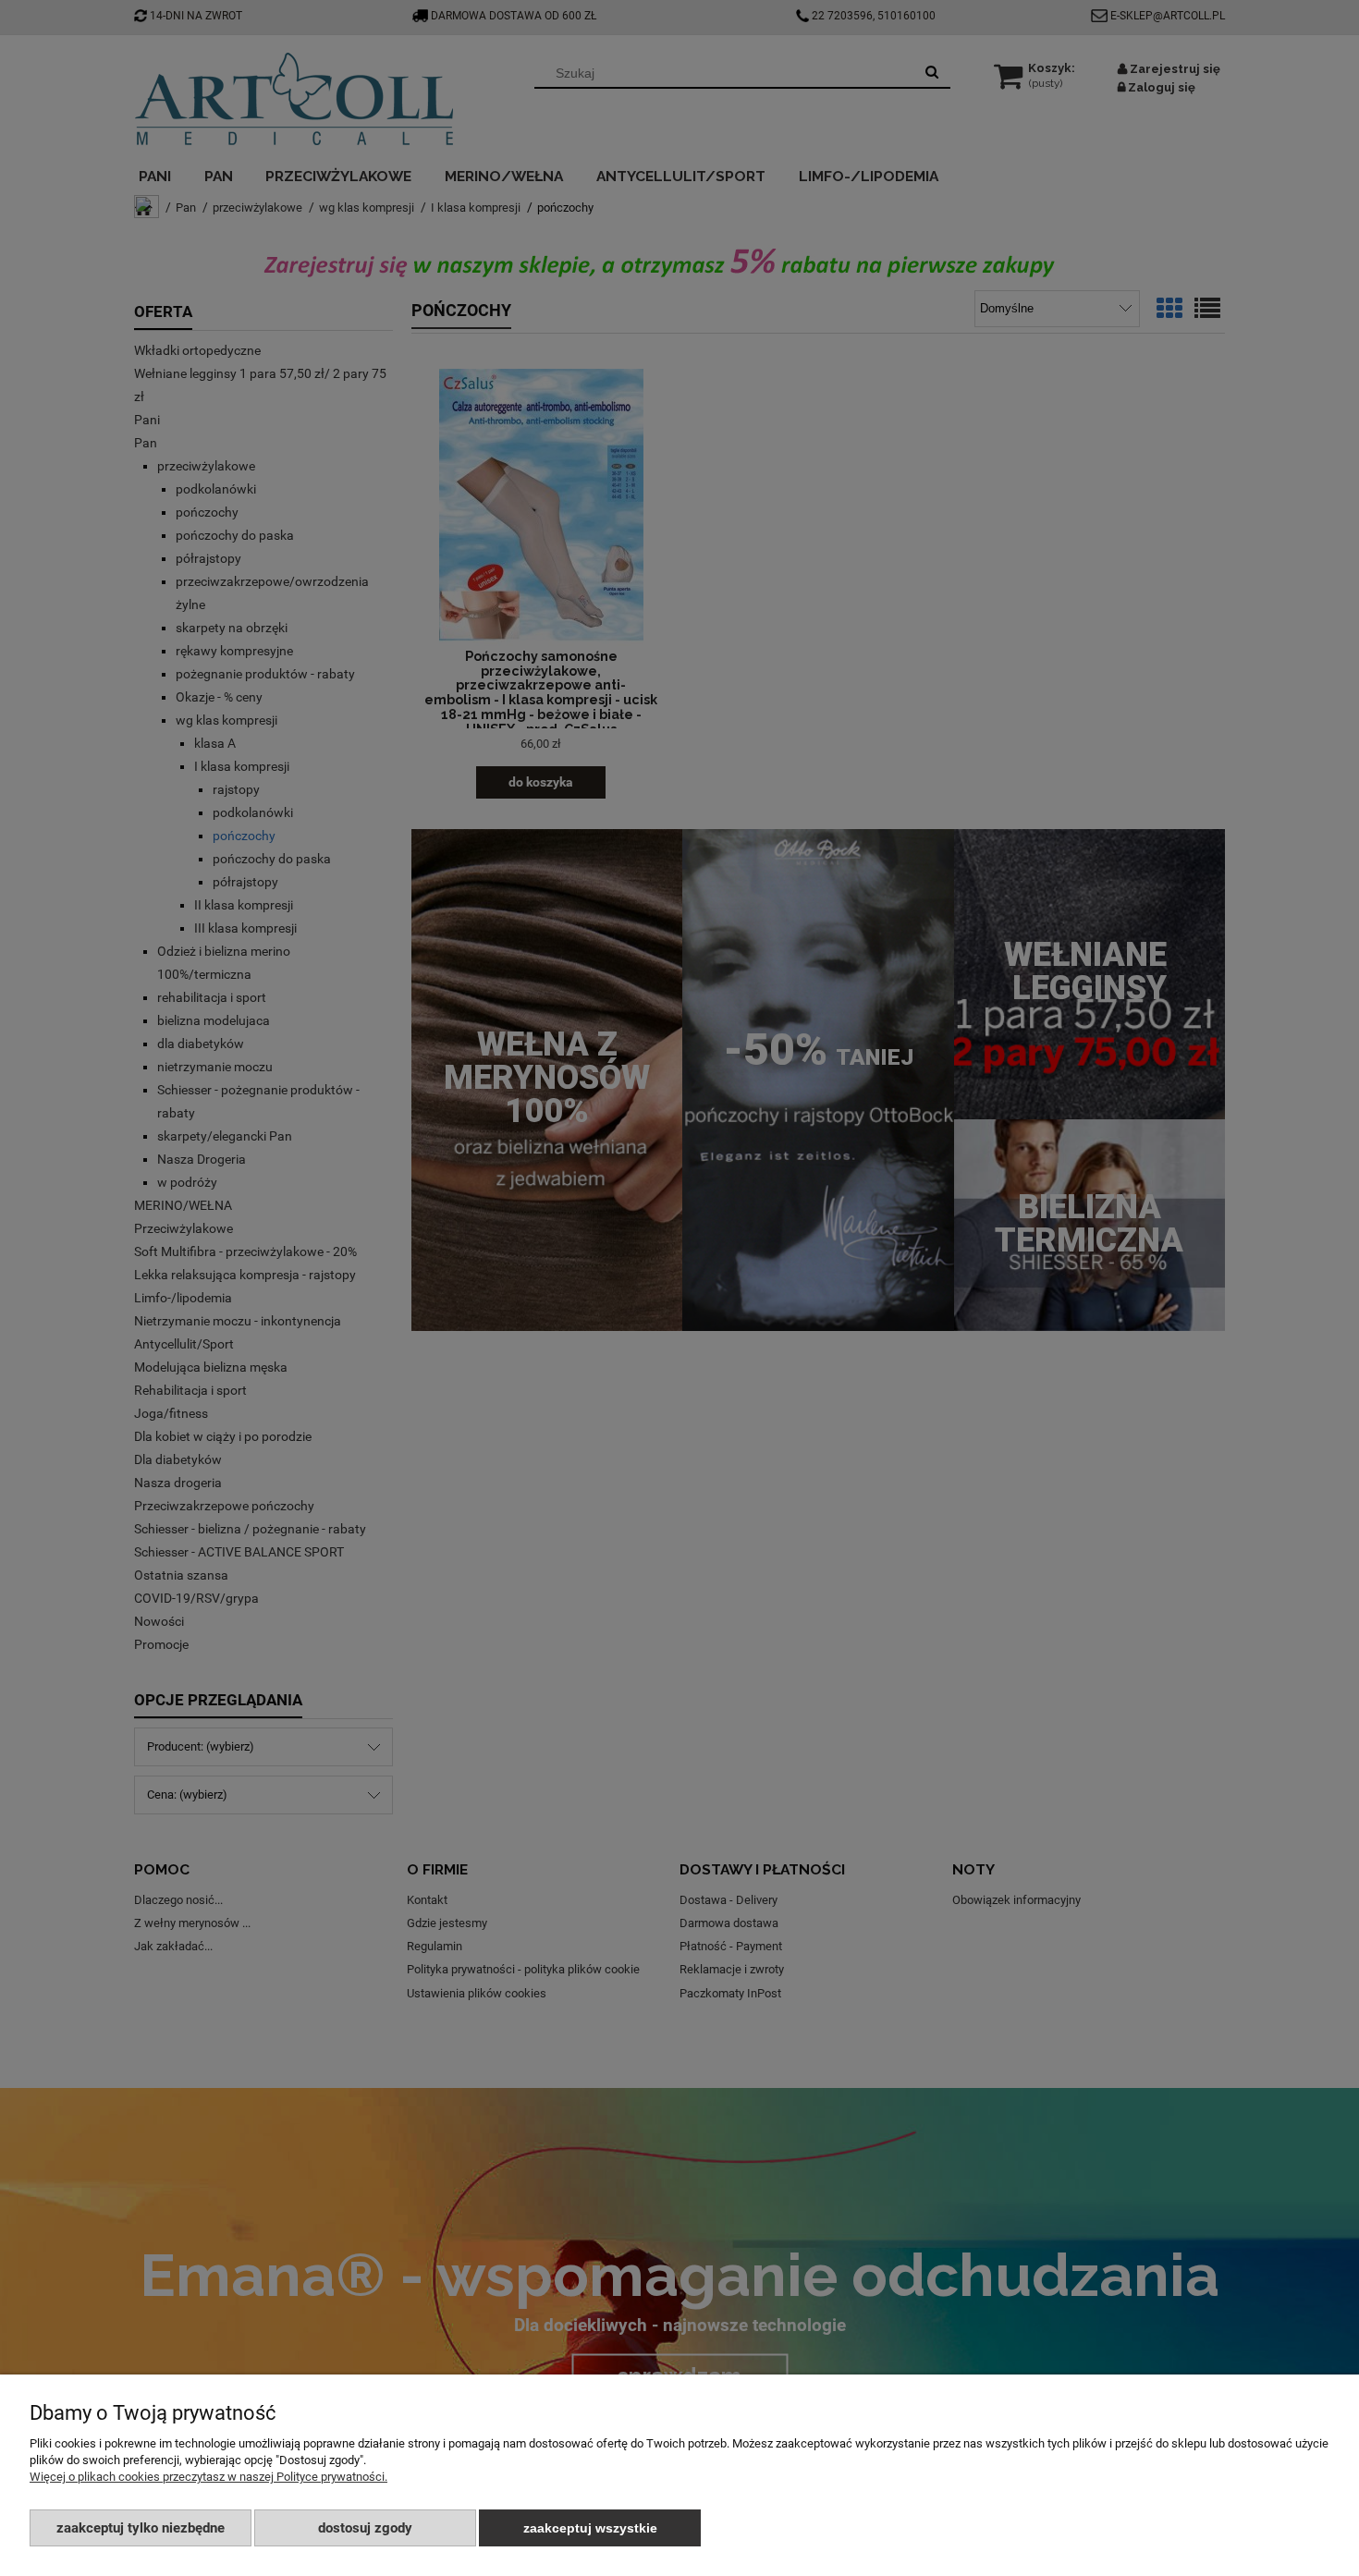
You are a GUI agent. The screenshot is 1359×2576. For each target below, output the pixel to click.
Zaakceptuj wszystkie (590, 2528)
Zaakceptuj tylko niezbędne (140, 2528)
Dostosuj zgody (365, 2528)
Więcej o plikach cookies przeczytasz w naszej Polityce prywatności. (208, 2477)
==
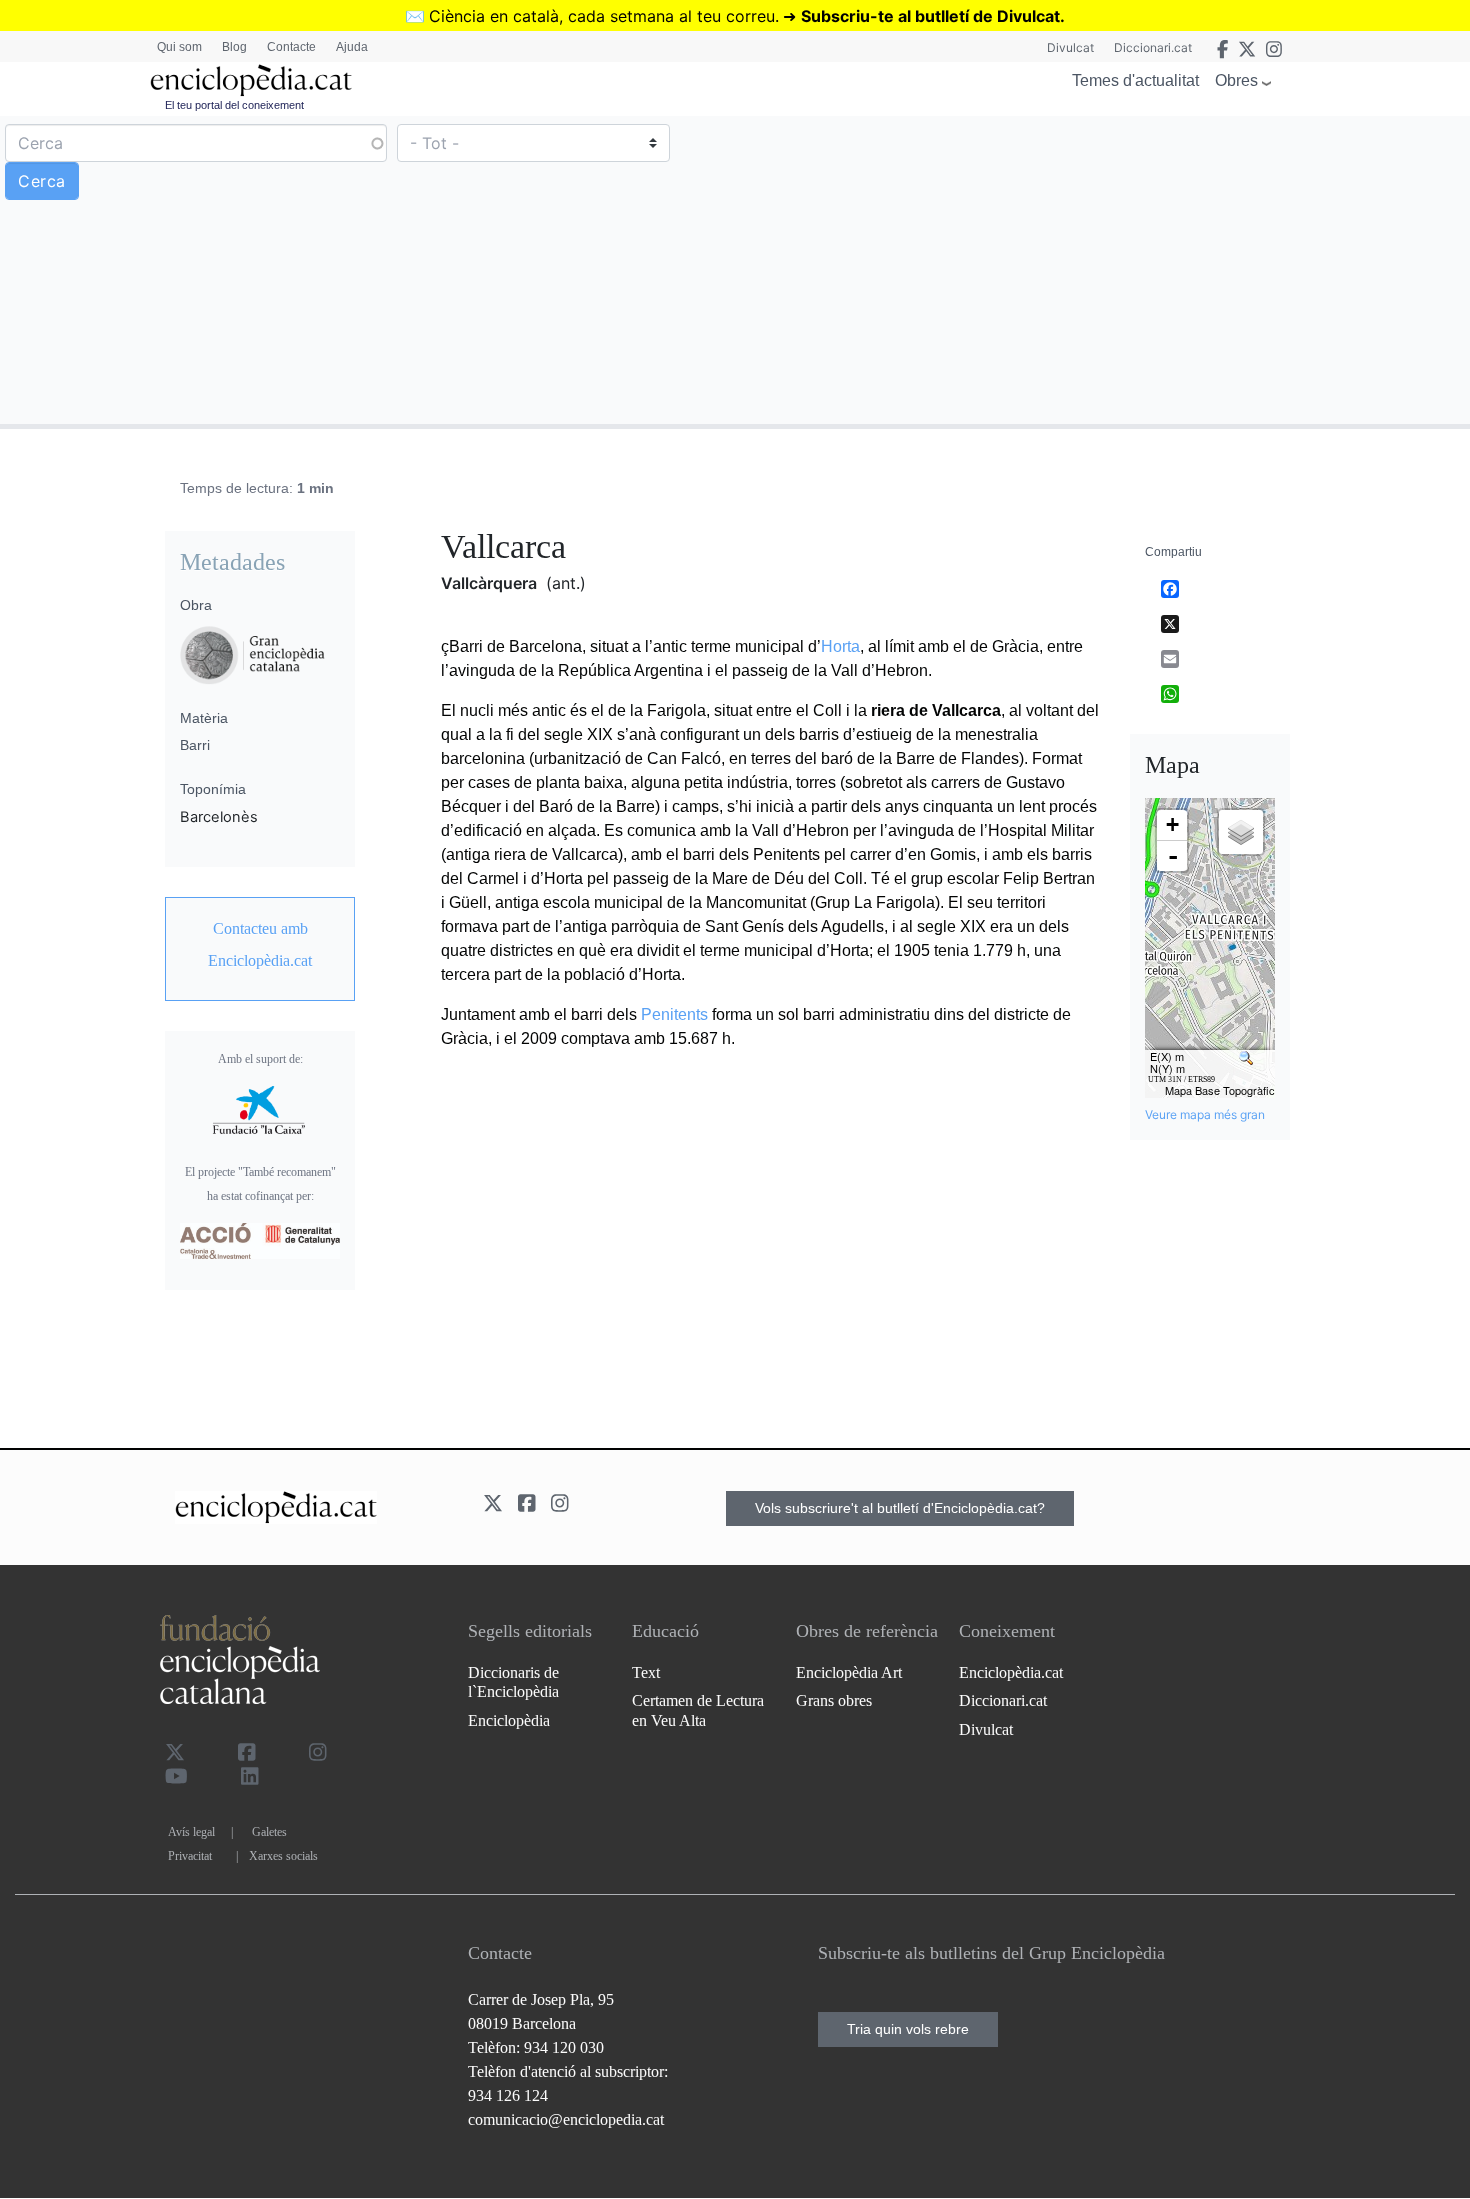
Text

# [Work required]
Report only how many lines above include "Zaakceptuj".

# [The completed task]
2